My solution: The theorem states that if $A$ is an abelian free group, $B\leq A$ a subgroup then we can find a basis $\{\alpha_1,...,\alpha_n\}$ of $A$, a number $0\leq k\leq n$ and natural numbers $m_1,...,m_k$ such that $m_1|m_2|...|m_k$ and $\{m_1\alpha_1,...,m_k\alpha_k\}$ is a basis of $B$. The numbers $m_1,...,m_k$ are called elementary divisors.

Alright, so I started to look for subgroups of $\mathbb{Z^2}$ of rank $1$. For such a subgroup $H$ there is a basis $\{m_1\alpha_1\}$ when $\{\alpha_1,\alpha_2\}$ is a basis of $\mathbb{Z^2}$. I think it is pretty clear that for any two integers $p \not= q$ the left cosets $p\alpha_2+H$ and $q\alpha_2+H$ are different, so the index of $H$ is infinite. (and not 36)

So now I look for subgroups of rank $2$. Let $H$ be such a subgroup. Then it has a basis $\{m_1\alpha_1,m_2\alpha_2\}$ when $\{\alpha_1,\alpha_2\}$ is a basis of $\mathbb{Z^2}$ and $m_1|m_2$. Now I proved that for two elements $z_1=x_1\alpha_1+y_1\alpha_2$ and $z_2=x_2\alpha_1+y_2\alpha_2$ in $\mathbb{Z^2}$ we have that $z_1+H=z_2+H$ iff $x_1\equiv x_2\pmod{m_1}$ and $y_1\equiv y_2\pmod{m_2}$. So that way we get that the index of $H$ (the number of different left cosets) equals to $m_1m_2$.

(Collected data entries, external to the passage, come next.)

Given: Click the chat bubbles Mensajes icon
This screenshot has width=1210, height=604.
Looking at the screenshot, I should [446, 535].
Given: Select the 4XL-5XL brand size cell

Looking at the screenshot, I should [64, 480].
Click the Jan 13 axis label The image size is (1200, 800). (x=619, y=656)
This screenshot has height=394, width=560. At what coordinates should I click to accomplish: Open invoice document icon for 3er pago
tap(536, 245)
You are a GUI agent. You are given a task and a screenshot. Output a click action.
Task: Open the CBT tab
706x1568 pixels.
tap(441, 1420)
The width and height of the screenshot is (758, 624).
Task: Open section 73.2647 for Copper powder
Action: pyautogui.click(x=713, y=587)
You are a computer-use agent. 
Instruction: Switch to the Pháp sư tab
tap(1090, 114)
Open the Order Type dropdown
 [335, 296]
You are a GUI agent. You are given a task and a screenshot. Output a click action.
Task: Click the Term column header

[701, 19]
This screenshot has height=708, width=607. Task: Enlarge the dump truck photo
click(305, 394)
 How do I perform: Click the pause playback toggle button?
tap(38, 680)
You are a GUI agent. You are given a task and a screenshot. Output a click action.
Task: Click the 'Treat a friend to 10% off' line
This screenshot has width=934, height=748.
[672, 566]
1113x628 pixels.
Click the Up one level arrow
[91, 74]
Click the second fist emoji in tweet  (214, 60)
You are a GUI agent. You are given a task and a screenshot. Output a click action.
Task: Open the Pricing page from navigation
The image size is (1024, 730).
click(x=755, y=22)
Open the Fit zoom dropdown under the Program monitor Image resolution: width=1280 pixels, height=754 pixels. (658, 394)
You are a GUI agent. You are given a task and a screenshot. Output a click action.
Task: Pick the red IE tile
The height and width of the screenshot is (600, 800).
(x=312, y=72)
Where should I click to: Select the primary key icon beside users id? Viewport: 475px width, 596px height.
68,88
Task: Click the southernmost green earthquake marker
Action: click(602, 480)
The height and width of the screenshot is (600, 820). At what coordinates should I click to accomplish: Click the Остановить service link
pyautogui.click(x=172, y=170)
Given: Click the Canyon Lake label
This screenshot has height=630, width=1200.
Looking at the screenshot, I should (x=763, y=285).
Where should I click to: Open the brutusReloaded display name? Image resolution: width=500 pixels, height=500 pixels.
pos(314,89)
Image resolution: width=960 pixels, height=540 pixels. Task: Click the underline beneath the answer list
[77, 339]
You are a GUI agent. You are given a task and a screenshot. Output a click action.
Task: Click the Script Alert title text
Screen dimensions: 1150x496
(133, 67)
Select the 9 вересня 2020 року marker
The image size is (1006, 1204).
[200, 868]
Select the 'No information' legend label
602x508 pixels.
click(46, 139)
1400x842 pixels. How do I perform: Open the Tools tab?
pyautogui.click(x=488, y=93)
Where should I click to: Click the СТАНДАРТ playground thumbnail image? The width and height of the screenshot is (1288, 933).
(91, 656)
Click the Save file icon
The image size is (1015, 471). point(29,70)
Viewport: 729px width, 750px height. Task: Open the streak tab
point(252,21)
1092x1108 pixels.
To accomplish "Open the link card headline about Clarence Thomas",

So the elementary divisors of a subgroup of index 36 must be $m_1,m_2$ such that $m_1|m_2$ and $m_1m_2=36$. That way we get that all the possible options for $(m_1,m_2)$ are $(1,36),(2,18),(3,12),(6,6)$.

Is my solution correct? I'm asking because this is the first time I see such a question. It is from a group theory exam and there are no solutions there.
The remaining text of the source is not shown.